O primeiro-ministro, António Costa, disse ter "esperança" de que, ainda hoje, surjam propostas para o Banif que dispensem a necessidade de um Orçamento de Estado retificativo para 2015.

Falando no final de uma cimeira de chefes de Estado e de Governo da União Europeia, em Bruxelas, António Costa lembrou que "termina hoje às 20:00 o prazo para apresentação de propostas vinculativas sobre ofertas de montante do Banif", pelo que, até essa hora não pode excluir a necessidade de um orçamento retificativo.

"Depois das 20:00 de hoje veremos", referiu, afirmando que a sua "esperança" é de que surjam propostas que dispensem um orçamento retificativo até final do ano.

Questionado se a questão do Banif foi abordada durante esta sua deslocação a Bruxelas para a cimeira de chefes de Estado e de Governo da União Europeia (UE) que decorreu entre quinta-feira e hoje, António Costa respondeu: "claro que à margem do Conselho" teve oportunidade de se encontrar com responsáveis das diferentes instituições, designadamente o presidente do Parlamento Europeu, Martin Schulz, do Conselho Europeu, Donald Tusk, e também com o presidente do Banco Central Europeu (BCE), Mario Drgahi, com quem, apontou, o ministro das Finanças, Mário Centeno, também se reuniu na véspera, em Frankfurt.

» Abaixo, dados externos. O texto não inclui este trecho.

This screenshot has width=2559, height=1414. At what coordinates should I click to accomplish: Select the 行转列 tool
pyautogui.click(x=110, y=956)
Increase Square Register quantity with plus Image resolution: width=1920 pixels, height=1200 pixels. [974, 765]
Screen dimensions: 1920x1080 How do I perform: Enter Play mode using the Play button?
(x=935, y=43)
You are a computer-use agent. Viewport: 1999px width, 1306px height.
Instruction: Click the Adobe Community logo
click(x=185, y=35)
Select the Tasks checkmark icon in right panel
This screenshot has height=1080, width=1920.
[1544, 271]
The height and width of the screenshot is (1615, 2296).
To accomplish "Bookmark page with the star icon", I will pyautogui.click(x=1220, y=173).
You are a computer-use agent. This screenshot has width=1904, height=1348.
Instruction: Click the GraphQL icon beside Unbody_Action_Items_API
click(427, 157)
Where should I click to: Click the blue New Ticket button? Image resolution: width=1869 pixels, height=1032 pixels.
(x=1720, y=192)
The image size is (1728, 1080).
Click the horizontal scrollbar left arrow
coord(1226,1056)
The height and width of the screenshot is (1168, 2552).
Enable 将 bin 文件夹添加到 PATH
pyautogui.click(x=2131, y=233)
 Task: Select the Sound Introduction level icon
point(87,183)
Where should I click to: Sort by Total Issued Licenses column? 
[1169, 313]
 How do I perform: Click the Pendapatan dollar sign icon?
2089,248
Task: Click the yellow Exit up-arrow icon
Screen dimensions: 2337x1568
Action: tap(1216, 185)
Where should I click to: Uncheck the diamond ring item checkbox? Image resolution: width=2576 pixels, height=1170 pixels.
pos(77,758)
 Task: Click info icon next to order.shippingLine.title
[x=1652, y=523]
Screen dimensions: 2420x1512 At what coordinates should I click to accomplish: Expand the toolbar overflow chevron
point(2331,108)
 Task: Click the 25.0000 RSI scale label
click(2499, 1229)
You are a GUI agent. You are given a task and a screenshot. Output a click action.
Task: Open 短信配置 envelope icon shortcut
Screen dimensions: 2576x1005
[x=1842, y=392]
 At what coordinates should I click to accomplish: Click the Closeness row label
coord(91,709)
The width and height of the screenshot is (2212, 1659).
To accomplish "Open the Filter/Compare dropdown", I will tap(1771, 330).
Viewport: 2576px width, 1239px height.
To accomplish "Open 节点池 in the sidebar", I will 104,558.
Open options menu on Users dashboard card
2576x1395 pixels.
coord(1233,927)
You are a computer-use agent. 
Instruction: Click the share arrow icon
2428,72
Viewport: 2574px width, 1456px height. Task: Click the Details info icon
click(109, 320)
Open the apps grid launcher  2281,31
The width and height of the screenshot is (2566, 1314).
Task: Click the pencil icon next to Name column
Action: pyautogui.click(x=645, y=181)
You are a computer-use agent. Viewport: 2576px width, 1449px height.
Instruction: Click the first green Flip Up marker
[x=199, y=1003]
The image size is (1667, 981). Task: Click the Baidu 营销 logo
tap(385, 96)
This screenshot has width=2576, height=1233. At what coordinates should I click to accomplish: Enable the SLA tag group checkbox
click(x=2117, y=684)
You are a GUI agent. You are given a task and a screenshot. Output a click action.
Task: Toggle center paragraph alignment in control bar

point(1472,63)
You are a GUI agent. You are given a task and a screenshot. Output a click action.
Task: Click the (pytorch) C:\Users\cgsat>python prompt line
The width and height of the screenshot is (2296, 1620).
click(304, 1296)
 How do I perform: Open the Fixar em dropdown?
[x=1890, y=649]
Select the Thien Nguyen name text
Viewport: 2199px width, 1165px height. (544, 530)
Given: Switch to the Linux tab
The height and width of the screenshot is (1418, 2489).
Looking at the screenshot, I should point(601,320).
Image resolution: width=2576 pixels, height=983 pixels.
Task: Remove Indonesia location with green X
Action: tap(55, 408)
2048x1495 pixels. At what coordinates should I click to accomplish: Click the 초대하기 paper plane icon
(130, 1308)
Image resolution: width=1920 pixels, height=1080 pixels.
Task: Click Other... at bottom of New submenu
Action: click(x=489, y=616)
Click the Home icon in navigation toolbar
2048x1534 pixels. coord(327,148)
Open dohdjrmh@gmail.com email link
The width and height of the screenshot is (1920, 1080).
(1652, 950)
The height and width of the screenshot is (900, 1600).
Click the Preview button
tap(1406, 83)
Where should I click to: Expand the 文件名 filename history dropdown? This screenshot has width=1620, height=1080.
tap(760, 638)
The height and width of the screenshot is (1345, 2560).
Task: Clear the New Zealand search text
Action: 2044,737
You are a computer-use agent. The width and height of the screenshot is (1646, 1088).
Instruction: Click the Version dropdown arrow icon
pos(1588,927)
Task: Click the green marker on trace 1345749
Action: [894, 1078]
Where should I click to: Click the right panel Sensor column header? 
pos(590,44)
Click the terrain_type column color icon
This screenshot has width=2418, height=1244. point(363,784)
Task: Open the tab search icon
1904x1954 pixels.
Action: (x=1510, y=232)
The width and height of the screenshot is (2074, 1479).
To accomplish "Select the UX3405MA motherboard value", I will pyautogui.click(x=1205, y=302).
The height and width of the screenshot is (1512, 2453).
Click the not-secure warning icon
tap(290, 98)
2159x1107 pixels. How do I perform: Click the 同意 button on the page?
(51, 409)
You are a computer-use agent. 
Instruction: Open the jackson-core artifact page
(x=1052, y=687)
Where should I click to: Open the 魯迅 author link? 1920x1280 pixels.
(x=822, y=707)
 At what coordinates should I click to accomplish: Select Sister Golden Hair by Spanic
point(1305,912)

"Portanto, temos neste momento a estratégia de intervenção que venha a ser necessário fazer relativamente ao sistema bancário perfeitamente alinhada com as orientações do BCE, e podemos também contar com o seu apoio para medidas que tenham que vir a ser tomadas", disse.

Já sobre o risco de Portugal falhar a meta de um défice abaixo dos 3% se for necessário intervir na questão do Banif, o primeiro-ministro lembrou que "é entendimento da Comissão Europeia que as despesas relativas ao fortalecimento do sistema das aplicações financeiras neste quadro não têm sido consideradas relevantes para o procedimento de défice excessivo", o que levou, por exemplo, a que "o aumento muito significativo" do défice de 2014, devido à intervenção no Novo Banco, não tenha sido "tido em conta para a avaliação do cumprimento das regras para efeito do procedimento por défice excessivo".

"A nossa meta é tudo fazer para cumprir o objetivo de que o país possa sair tão rapidamente quanto possível do procedimento por défice excessivo, e não serão intervenções que eventualmente fosse necessário fazer no sistema bancário que perturbariam esse procedimento, mantendo a Comissão o entendimento constante que tem mantido sobre essas matérias até agora", concluiu.

Entretanto a agência de notação financeira Moody’s colocou esta sexta-feira o rating do Banif sob revisão e admitiu um possível corte, referindo que a fragilidade dos indicadores financeiros e os recentes desenvolvimentos ameaçam a viabilidade da instituição.